▶ **ASSIGNMENT**:
Your answer should hold only the lines from the one with "Task: Select the 本地会议场景 tab" through the end of the records, repeated exactly and minus any pictures.

▶ **INPUT RECORDS**:

>>>>

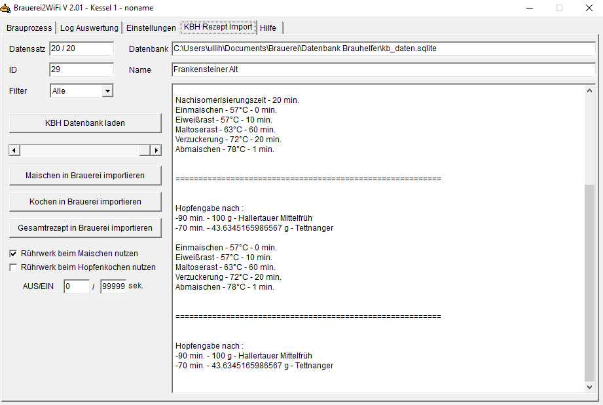The image size is (603, 405).
Task: Disable Rührwerk beim Maischen nutzen checkbox
Action: point(13,254)
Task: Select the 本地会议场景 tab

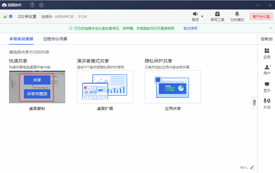Action: pyautogui.click(x=21, y=39)
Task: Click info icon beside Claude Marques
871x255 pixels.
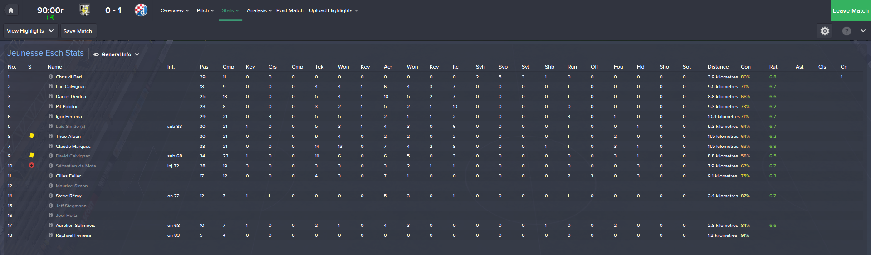Action: point(51,146)
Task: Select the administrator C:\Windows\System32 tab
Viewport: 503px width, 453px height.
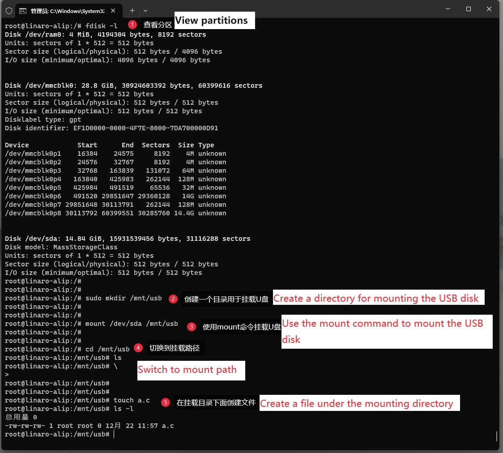Action: click(67, 10)

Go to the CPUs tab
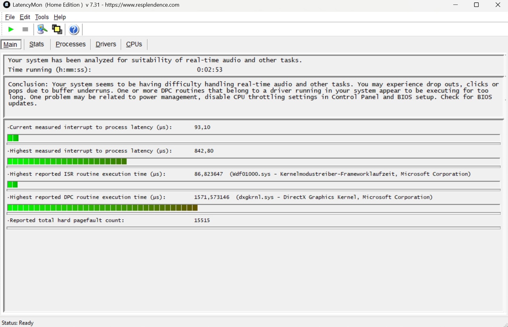(x=134, y=44)
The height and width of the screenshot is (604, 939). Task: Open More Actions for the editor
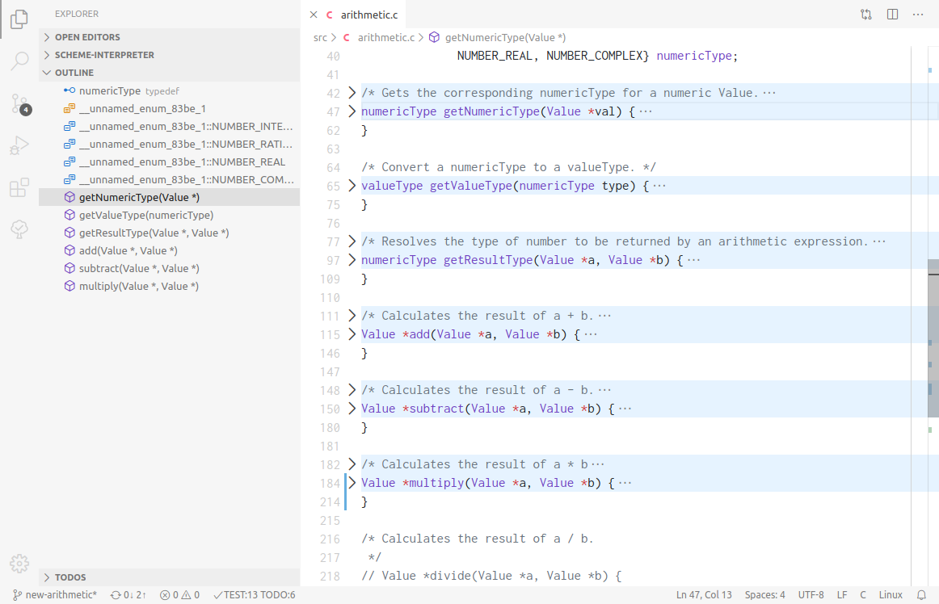(918, 14)
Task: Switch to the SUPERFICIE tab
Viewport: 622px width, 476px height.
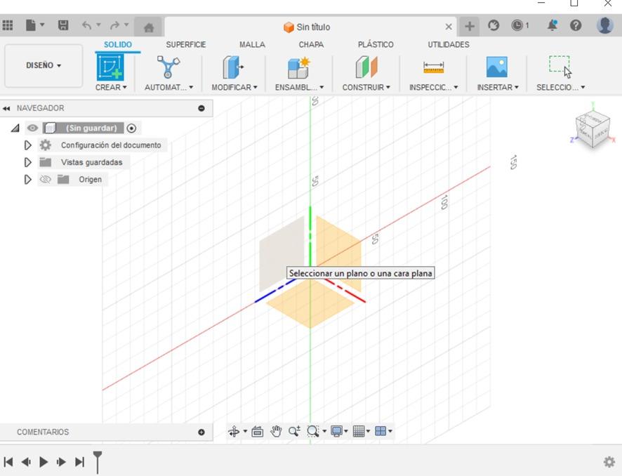Action: (185, 44)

<<<<

▶ **REPLY TO THE EXERCISE**:
Task: Select the 本地会议场景 tab

Action: pyautogui.click(x=21, y=39)
Task: Click info icon beside Claude Marques
871x255 pixels.
Action: point(51,146)
Task: Select the administrator C:\Windows\System32 tab
Viewport: 503px width, 453px height.
Action: click(67, 10)

Go to the CPUs tab
(x=134, y=44)
The height and width of the screenshot is (604, 939). Task: Open More Actions for the editor
(918, 14)
Task: Switch to the SUPERFICIE tab
Viewport: 622px width, 476px height.
Action: (185, 44)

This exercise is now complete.